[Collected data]
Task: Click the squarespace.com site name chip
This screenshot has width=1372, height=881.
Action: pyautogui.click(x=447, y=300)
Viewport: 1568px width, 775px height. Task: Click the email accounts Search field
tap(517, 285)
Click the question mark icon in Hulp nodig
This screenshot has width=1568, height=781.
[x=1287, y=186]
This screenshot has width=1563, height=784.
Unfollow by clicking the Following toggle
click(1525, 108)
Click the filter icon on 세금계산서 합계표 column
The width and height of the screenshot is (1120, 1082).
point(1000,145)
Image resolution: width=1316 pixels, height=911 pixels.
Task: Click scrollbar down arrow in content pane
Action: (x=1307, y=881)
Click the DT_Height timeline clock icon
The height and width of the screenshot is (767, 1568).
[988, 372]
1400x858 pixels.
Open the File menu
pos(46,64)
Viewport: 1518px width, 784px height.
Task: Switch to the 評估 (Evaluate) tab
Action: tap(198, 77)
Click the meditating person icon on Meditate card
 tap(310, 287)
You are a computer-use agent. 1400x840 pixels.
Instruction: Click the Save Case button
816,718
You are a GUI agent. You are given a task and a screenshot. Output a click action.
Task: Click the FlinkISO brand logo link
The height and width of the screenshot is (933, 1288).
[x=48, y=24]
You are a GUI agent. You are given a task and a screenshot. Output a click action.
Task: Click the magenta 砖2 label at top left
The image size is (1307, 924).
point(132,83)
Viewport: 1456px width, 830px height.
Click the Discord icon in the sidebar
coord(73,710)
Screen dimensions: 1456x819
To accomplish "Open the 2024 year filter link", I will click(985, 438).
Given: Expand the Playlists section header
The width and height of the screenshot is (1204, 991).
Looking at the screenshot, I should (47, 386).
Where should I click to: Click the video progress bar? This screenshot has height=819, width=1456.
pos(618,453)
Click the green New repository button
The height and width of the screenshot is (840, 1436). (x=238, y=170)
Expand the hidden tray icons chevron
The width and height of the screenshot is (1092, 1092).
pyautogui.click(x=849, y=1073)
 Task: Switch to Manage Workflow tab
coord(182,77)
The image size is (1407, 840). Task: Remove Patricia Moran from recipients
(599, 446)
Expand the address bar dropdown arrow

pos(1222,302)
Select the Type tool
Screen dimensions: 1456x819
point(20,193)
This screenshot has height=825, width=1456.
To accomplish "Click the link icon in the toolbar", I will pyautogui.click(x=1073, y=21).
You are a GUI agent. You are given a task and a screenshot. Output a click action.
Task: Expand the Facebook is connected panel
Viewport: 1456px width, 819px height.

EXERCISE DIRECTIONS: Every line above with the word "accomplish" is to be copied out.

EXERCISE RESULT:
To accomplish "Open the 2024 year filter link", I will click(985, 438).
To accomplish "Click the link icon in the toolbar", I will pyautogui.click(x=1073, y=21).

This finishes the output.